* BEGIN Passage given *
Archive for June, 2008

Books / Readings

Two books to recommend…

During these past two weeks, I have read 6 books that deal with the Emerging/Missional Church… There was Exiles by Michael Frost, followed by The Forgotten Ways by Alan Hirsch and then Breaking the Missional Code By Ed Stetzer and David Putman followed by Breaking the Discipleship Code by David Putman and finally the two books that I want to recommend to you… Church Unique: How missional leaders cast vision, capture culture and create movement by Will Mancini ( and The Tangible Kingdom: Creating Incarnational Community by Hugh Halter and Matt Smay.

I hope to do a blog entry later this week on both of these two books… but for now, until I get time to do more indepth … let me encourage you to look at these two books.

The Tangible Kingdom does the best job of any book I have read lately of setting the stage for understanding what exactly is going on in the big “crack” that we find ourselves in and then it pushes beyond that to suggest a process for becoming incarnational and missional in our everyday lives!
* END Passage given *
Objectives:
a. Render this sentence from the blog post on missional church books into Spanish: "The Tangible Kingdom does the best job of any book I have read lately of setting the stage for understanding what exactly is going on in the big “crack” that we find ourselves in and then it pushes beyond that to suggest a process for becoming incarnational and missional in our everyday lives!"
b. Pick up the blog post on missional church books after its final sentence and extend it by one further paragraph.
* BEGIN Dataset content *
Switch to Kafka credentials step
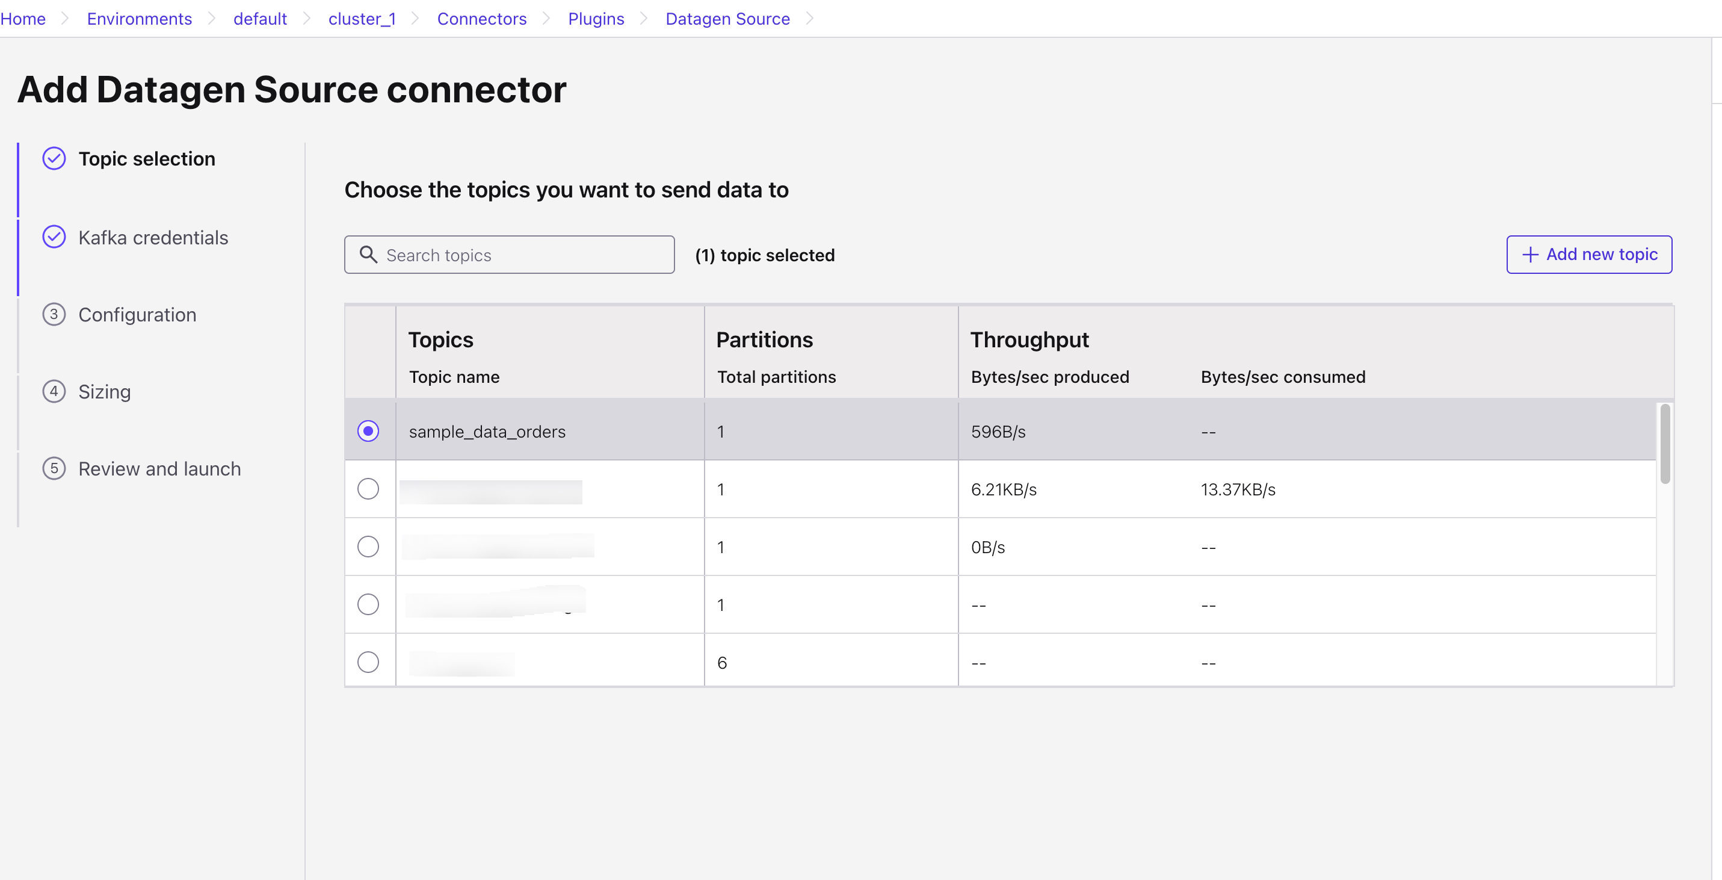Screen dimensions: 1722x880 click(153, 237)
* END Dataset content *
Answers:
a. ¡De todos los libros que he leído últimamente, The Tangible Kingdom es el que mejor prepara el terreno para entender qué es exactamente lo que está ocurriendo en la gran “grieta” en la que nos encontramos, y luego va más allá para proponer un proceso para llegar a ser encarnacionales y misionales en nuestra vida cotidiana!

b.
Church Unique recognizes that we jump on the conference bandwagon or the imitate church x bandwagon too often and neglect the uniqueness of our own churches. Will then sets forth a framework for discovering what our Kingdom Concept as he calls it is… what specifically God has called us to be and do and then helps frame that in a vision frame that brings clarity and accomplishment as well as advances the vision. I am so excited about the framework that he puts forth that I inquired about getting some help from a “vision navigator”. I hope to blog on this too shortly.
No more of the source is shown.